● TEXT BLOCK
----

[LLVMdev] X86 - Help on fixing a poor code generation bug

Thu Dec 5 09:58:27 PST 2013

Hi Andrea, 

Thanks for working on this. I can see two approaches to solving this problem. The first one (that you suggested) is to catch this pattern after register allocation. The second approach is to eliminate this redundancy during instruction selection. Can you please look into catching this pattern during iSel? The idea is that ADDSS does an ADD plus BLEND operations, and you can easily catch them. You can add a new target specific DAGCombine or a table-ten pattern. You should also handle mul/add/sub. 

define <4 x float> @foo(<4 x float> %A, <4 x float> %B) nounwind readnone ssp uwtable {
  %1 = extractelement <4 x float> %B, i32 0
  %2 = extractelement <4 x float> %A, i32 0
  %3 = fadd float %2, %1                                                 //  Both the fadd and the insert element below should be matched into 
  %4 = insertelement <4 x float> %A, float %3, i32 0      //   an ADDSS which does an ADD and a BLEND in one instruction.

----

● DATASET SECTION

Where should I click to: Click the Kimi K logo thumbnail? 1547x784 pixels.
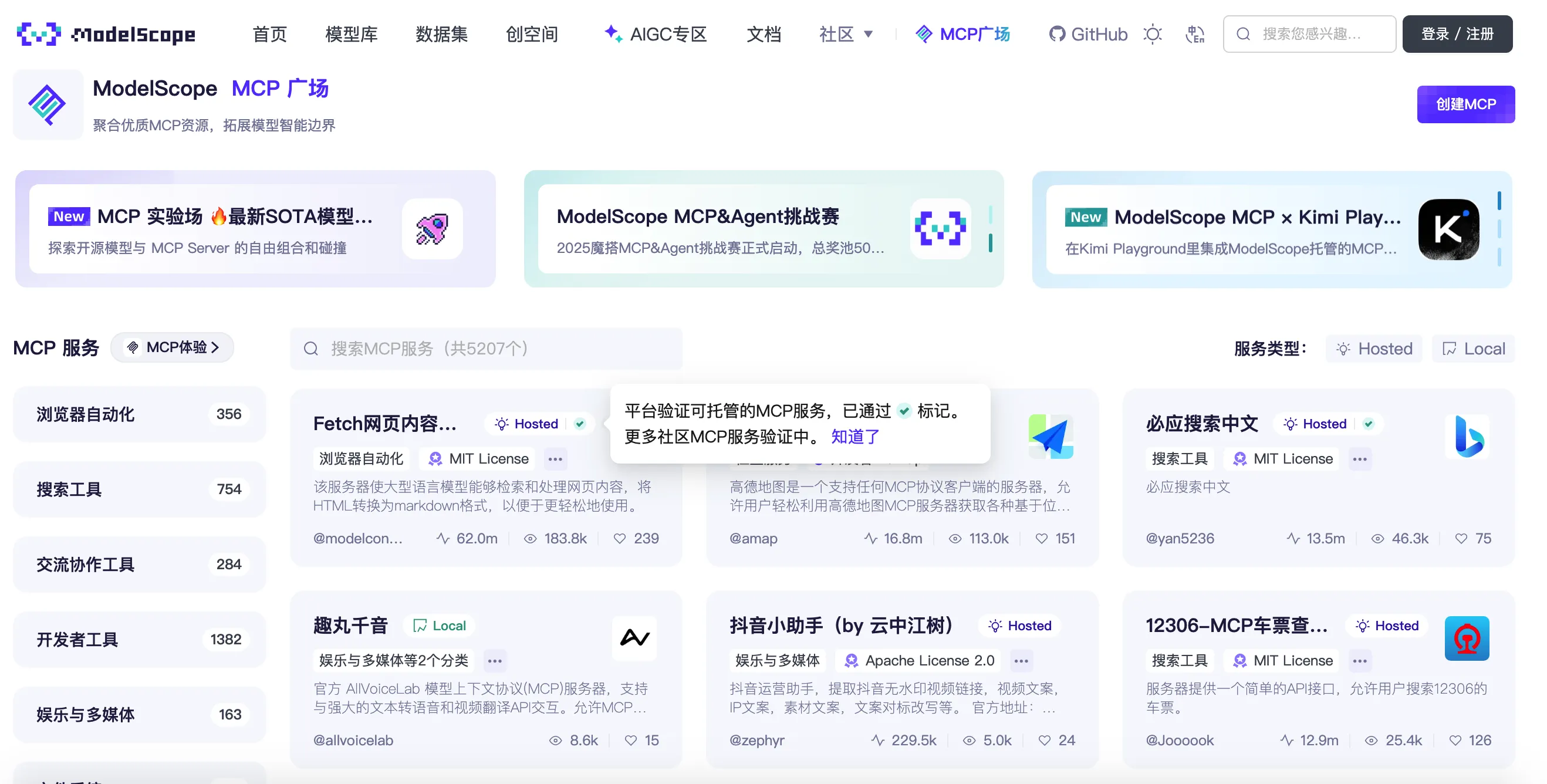click(x=1448, y=229)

----

● WHAT YOU WILL DO
1 – Please repeat the passage of the X86 code generation post that begins at the words "Thanks for working" and stops after "also handle mul/add/sub.".
2 – Answer from the X86 code generation post:
(a) On what date was the message sent?
(b) During which stage does the writer ask Andrea to look into catching the pattern?
(c) Which operations, in addition to add, should also be handled?

● ANSWERS PROVIDED
1 –
Thanks for working on this. I can see two approaches to solving this problem. The first one (that you suggested) is to catch this pattern after register allocation. The second approach is to eliminate this redundancy during instruction selection. Can you please look into catching this pattern during iSel? The idea is that ADDSS does an ADD plus BLEND operations, and you can easily catch them. You can add a new target specific DAGCombine or a table-ten pattern. You should also handle mul/add/sub.

2 –
(a) Thursday, December 5, 2013, at 09:58:27 PST
(b) During instruction selection (iSel)
(c) Mul and sub